===== Given records

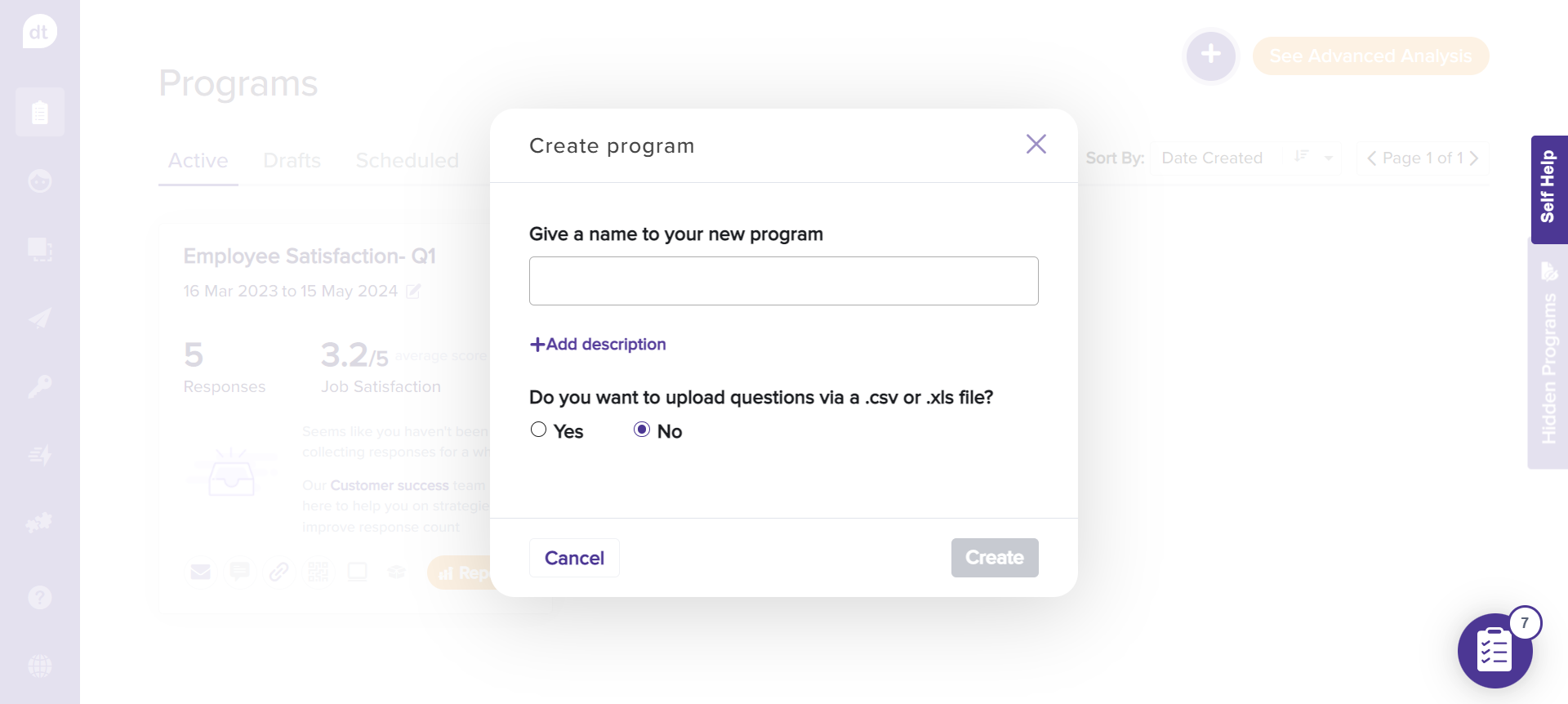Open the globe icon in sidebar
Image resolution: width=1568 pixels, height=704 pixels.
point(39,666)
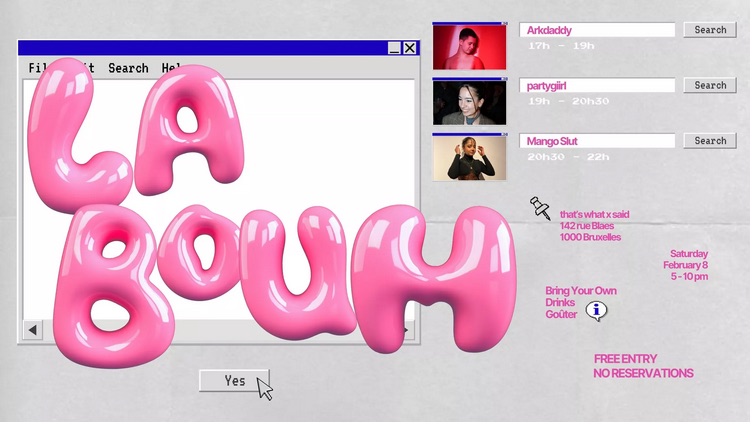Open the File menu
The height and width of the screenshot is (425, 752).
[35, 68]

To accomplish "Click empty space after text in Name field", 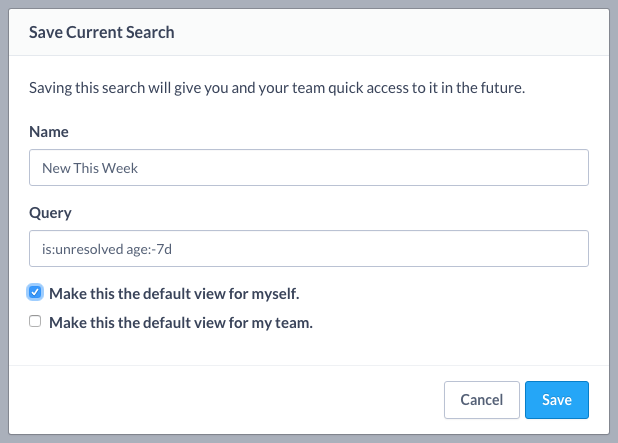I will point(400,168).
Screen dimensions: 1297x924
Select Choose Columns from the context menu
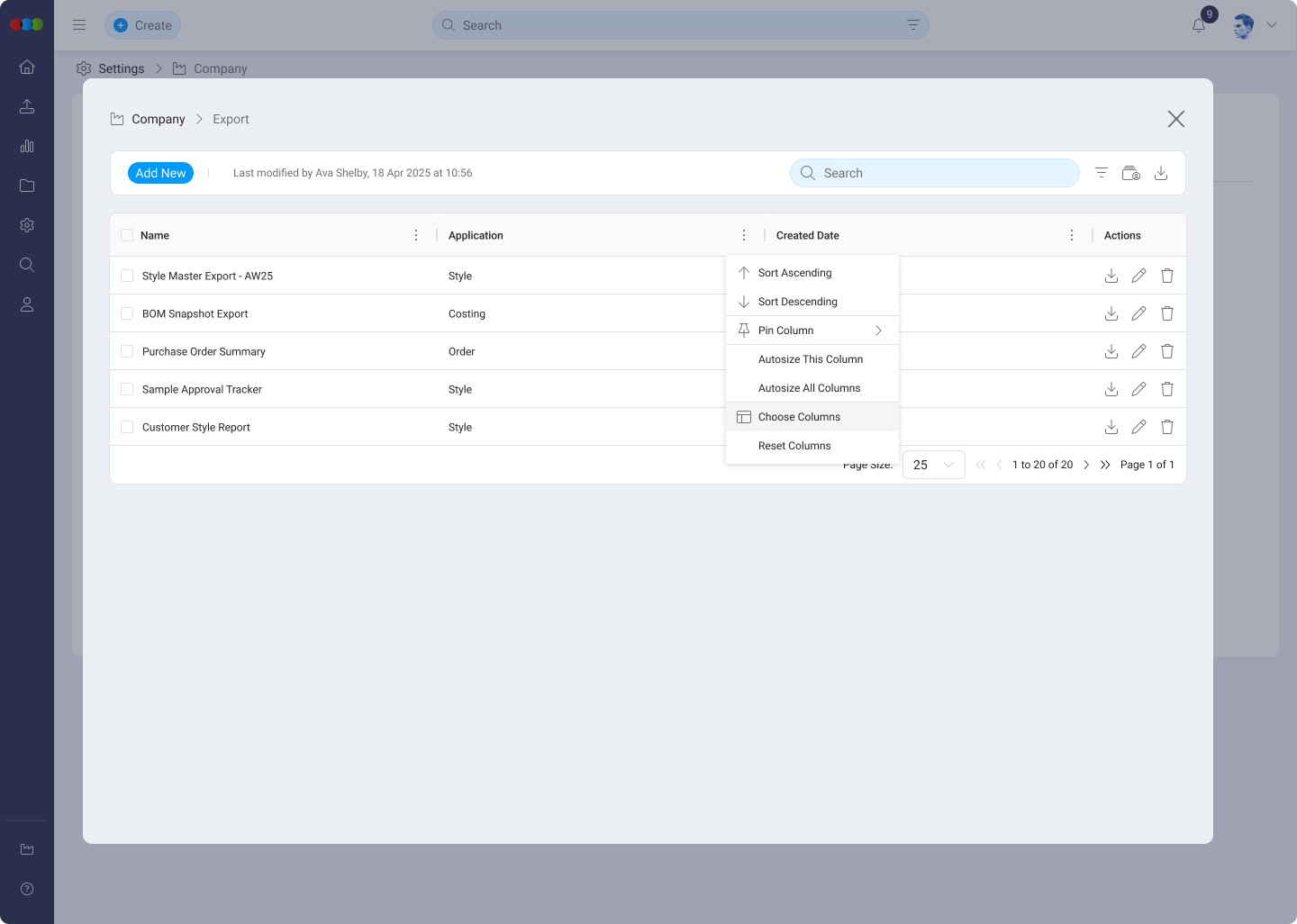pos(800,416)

==========
===== Given records

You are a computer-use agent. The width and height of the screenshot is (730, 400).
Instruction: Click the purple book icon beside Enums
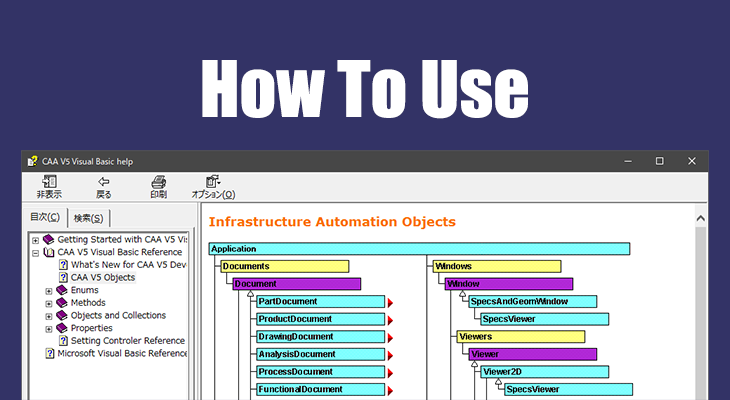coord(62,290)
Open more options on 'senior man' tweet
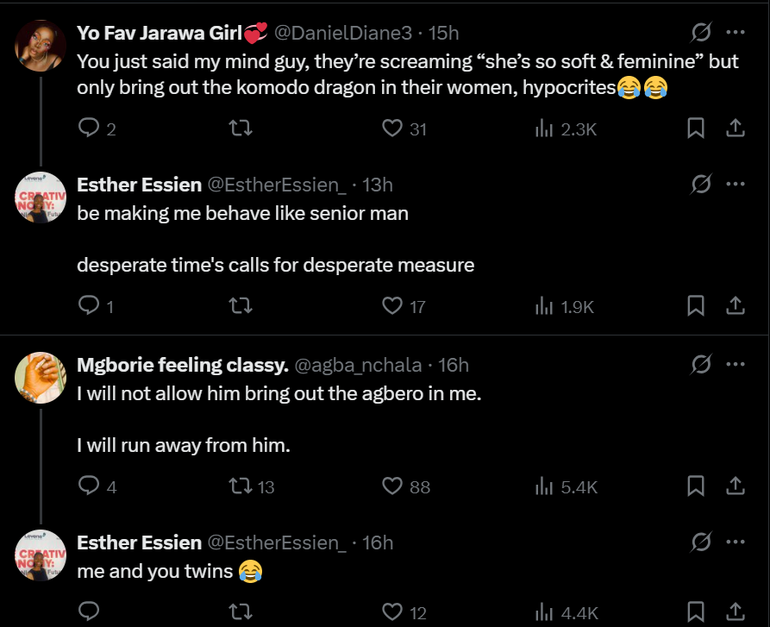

==========

- **Problem description**: Copy only what runs above from the line containing "Instruction: Click the" through the line containing "Open more options on 'senior man' tweet", exactly. Leave out the pictures.

- **Written solution**:
Instruction: Click the purple book icon beside Enums
coord(62,290)
Open more options on 'senior man' tweet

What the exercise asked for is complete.